ABCC1 or multidrug resistance-associated protein 1 (MRP1), is a uni-directional efflux transporter with a ubiquitous tissue distribution and wide substrate specificity including important therapeutics.
The main roles of this transporter are (i) efflux of xenobiotic and endogenous metabolites, (i) transport of inflammatory mediators (e.g. LTC4) and (iii) defense against oxidative stress. MRP1 plays a role in the development of drug resistance of various types of cancer, and contributes to inflammatory responses [1, 2].  It does not appear to play a significant role in the absorption or eliminations of drugs, but does seem to be an important modulator of drug tissue exposure and metabolite cellular elimination.  The FDA and EMA guidances do not mention MRP1, as there are no clinical demonstrations of a notable role in the absorption or elimination of drugs or DDI, although it’s role in chemotherapeutic pharmacology and drug distribution may be important for some NCEs. 


MRP1 is ubiquitously expressed in humans.  The highest mRNA levels are reported for testis, cardiomyocytes, placenta, prostate, lung, thymus and kidney, with lower expression in small intestine, colon, brain, and mononuclear cells.
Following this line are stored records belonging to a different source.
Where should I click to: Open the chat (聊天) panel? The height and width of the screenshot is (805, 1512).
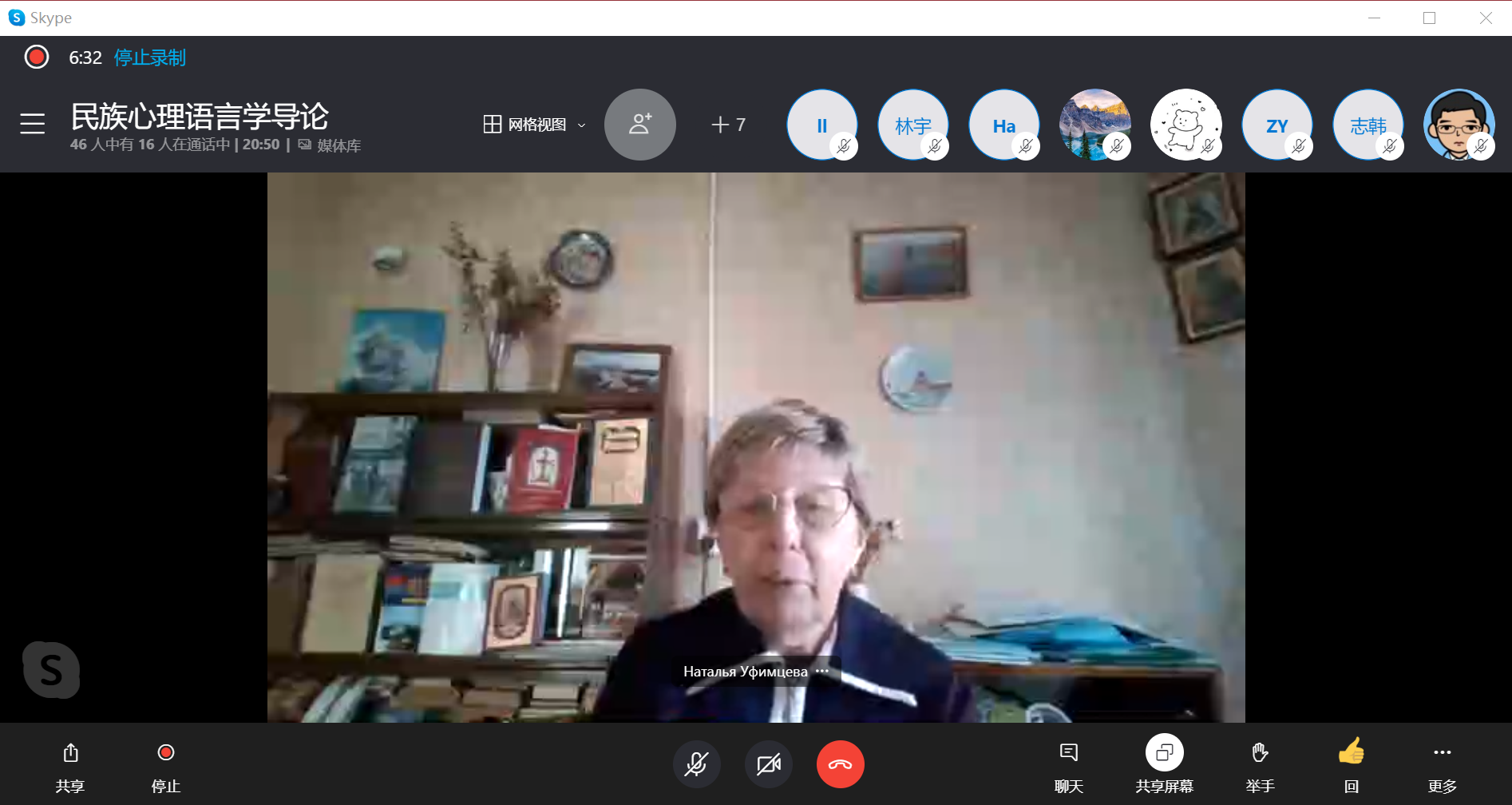[1068, 764]
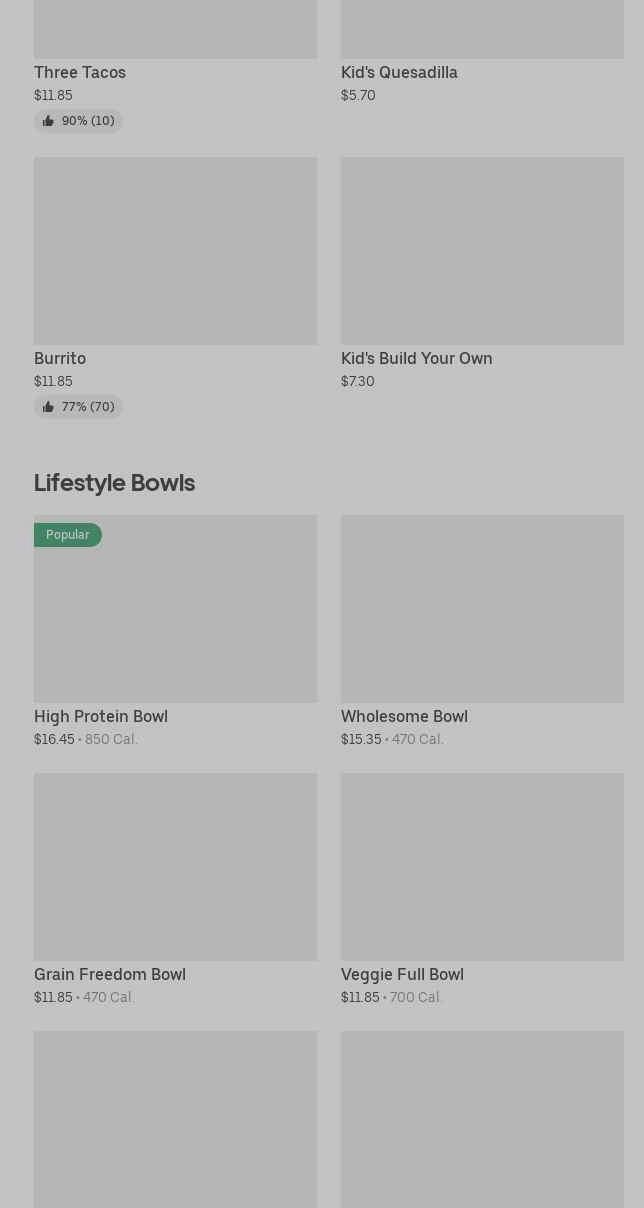Click the Lifestyle Bowls section heading

tap(114, 483)
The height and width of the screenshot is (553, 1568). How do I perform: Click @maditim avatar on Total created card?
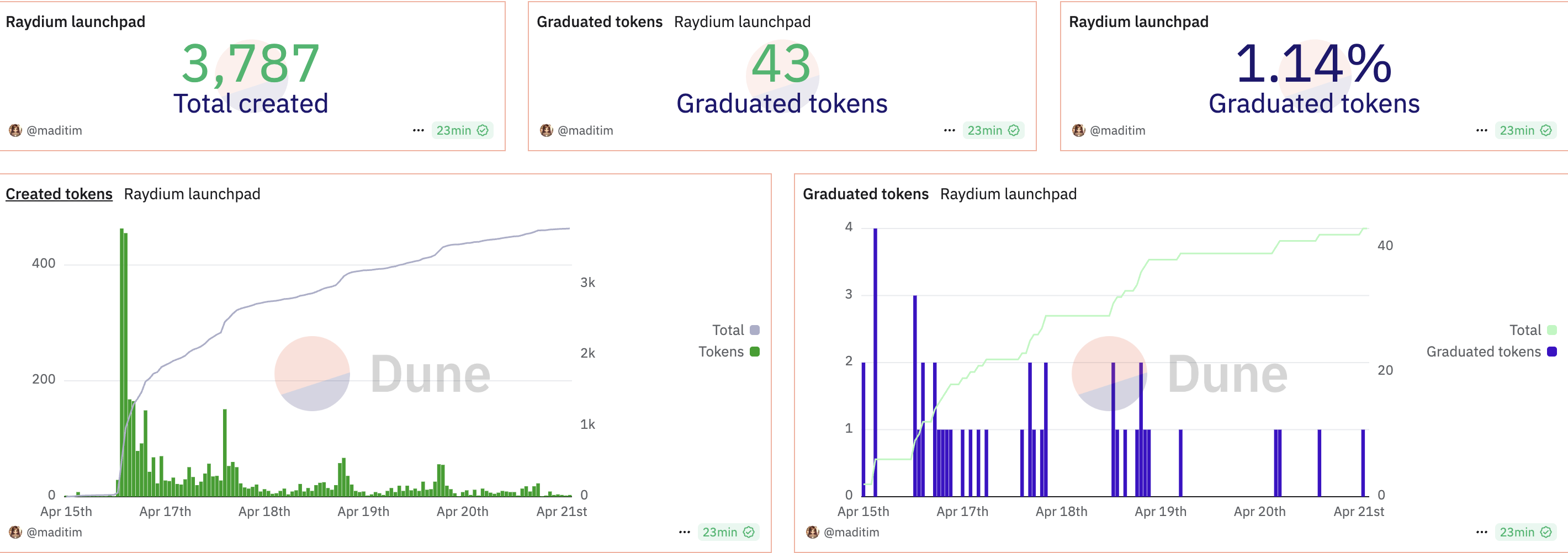[x=15, y=130]
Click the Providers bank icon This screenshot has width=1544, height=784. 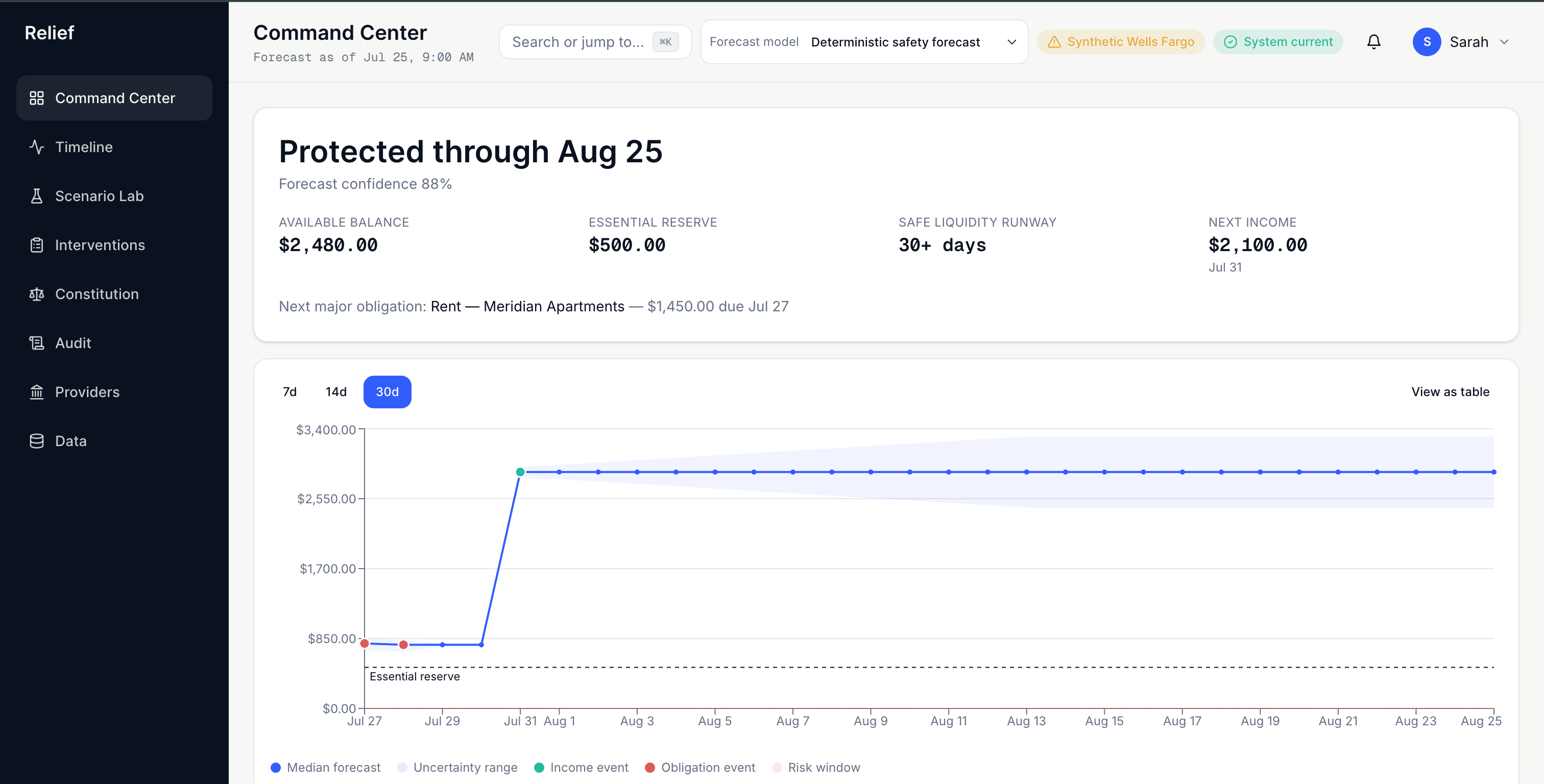[37, 392]
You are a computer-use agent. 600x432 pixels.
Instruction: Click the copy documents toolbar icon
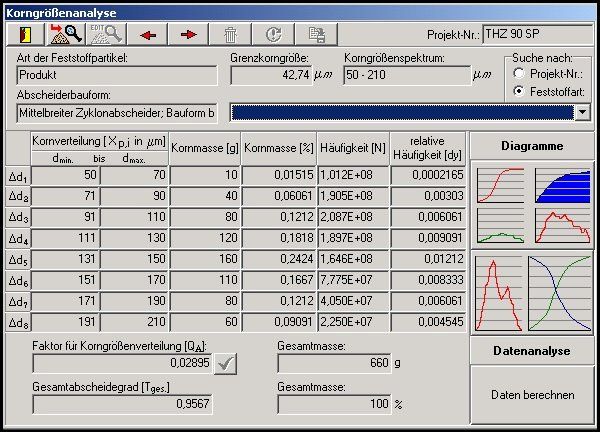tap(315, 34)
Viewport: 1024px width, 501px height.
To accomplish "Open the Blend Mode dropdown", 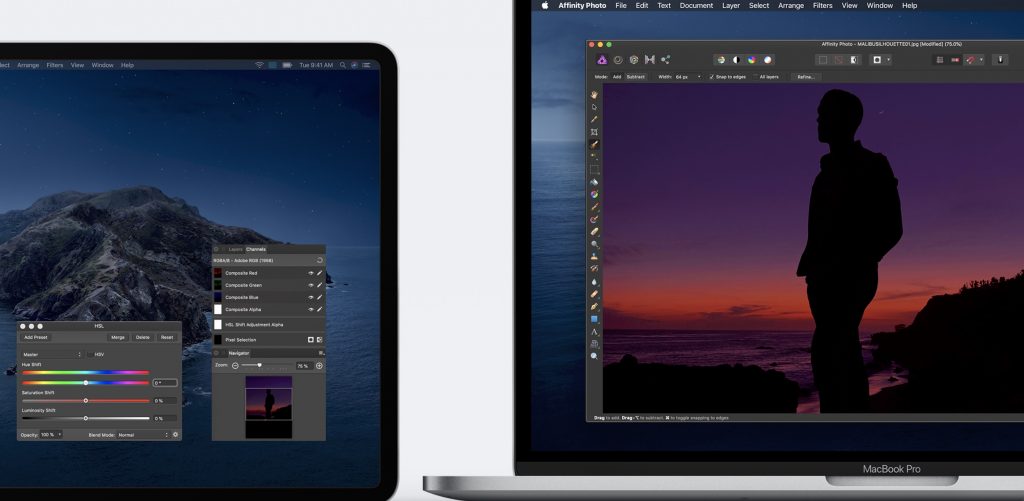I will tap(142, 435).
MRP1 is most highly expressed in cells with a barrier function (epithelial and endothelial), but is located on the basolateral membrane of these polarized cells.  It is often more highly expressed in rapidly dividing cells, unlike other ABC transporters such as MRP2 and MDR1 [1,2].  Although apical localization in brain capillary endothelial cells has been suggested [3], this has not been confirmed by other workers [4,5]. 

Structure, function, physiology

The 190-kDa MRP1 has a core structure consisting of two trans-membrane domains (TMD), each followed by a nucleotide binding domain (NBD). In common with MRP2, 3, 6 and 7, MRP1 contains a third TMD (TMD0) with five predicted trans membrane segments and an extra cytosolic NH2 terminus connected to the core structure by a linker region (L0) [6]. The TMD0 appears to be important for MRP1 trafficking to the plasma membrane [7], and the precise roles, mechanisms and dependencies of TMD0 and L0 are the subject of significant research [8,9,10,11].
MRP1 has broad substrate specificity, transporting hydrophobic and anionic molecules, glucuronide and glutathione conjugates, as well as endogenous glutathione.  Although many MRP1 substrates are conjugated to glutathione, co-transport of free glutathione is often observed, and appears to stimulate transport of e.g. vincristine and daunorubicin [14].  Glutathione itself is a low affinity substrate of MRP1 (Km = 1-5 mM) [13].  Multiple allosterically cooperative, non-overlapping substrate-binding sites are postulated, which may explain why various substrates both cross-inhibit and cross–stimulate [1]. Whereas the role of glutathione in preventing oxidative stress is well understood, the precise dynamics of MRP1 in regulating cellular glutathione levels require clarification [14]. Cellular exposure to reactive oxygen species (ROS) rapidly depletes GSH, whilst increasing GSSG. GSSG is transported more efficiently by MRP1 than GSH, therefore it may help to maintain a healthy GSSG/GSH ratio [13].  Selective inhibition of MRP1 by MK-571 also promotes 4-Hydroxy-2-nonenal (HNE) induced oxidative stress and cell death. HNE is a chemically reactive aldehyde produced during lipid peroxidation, thus a protective role for MRP1 is postulated, possibly by MRP1-mediated transport of the HNE-SG complex . 
The inflammatory cytokine LTC4 and its main metabolite LTD4 are one of the highest affinity MRP1 substrates, suggesting a key role for MRP1 in cytokine release from LTC4 producing cells. In fact, intracellular LTC4 accumulation was observed in mrp1 (-/-) mice [16].  Additionally, although viable, healthy, and fertile with normal phenotype, knockout mrp1 (−/−) mice were hypersensitive to cytotoxic drugs [12]. 
Numerous chemotherapeutic agents, including doxorubicin and vinblastine, have been reported to induce MRP1 expression, and a role for nuclear hormone regulation via CAR has been reported [1]. 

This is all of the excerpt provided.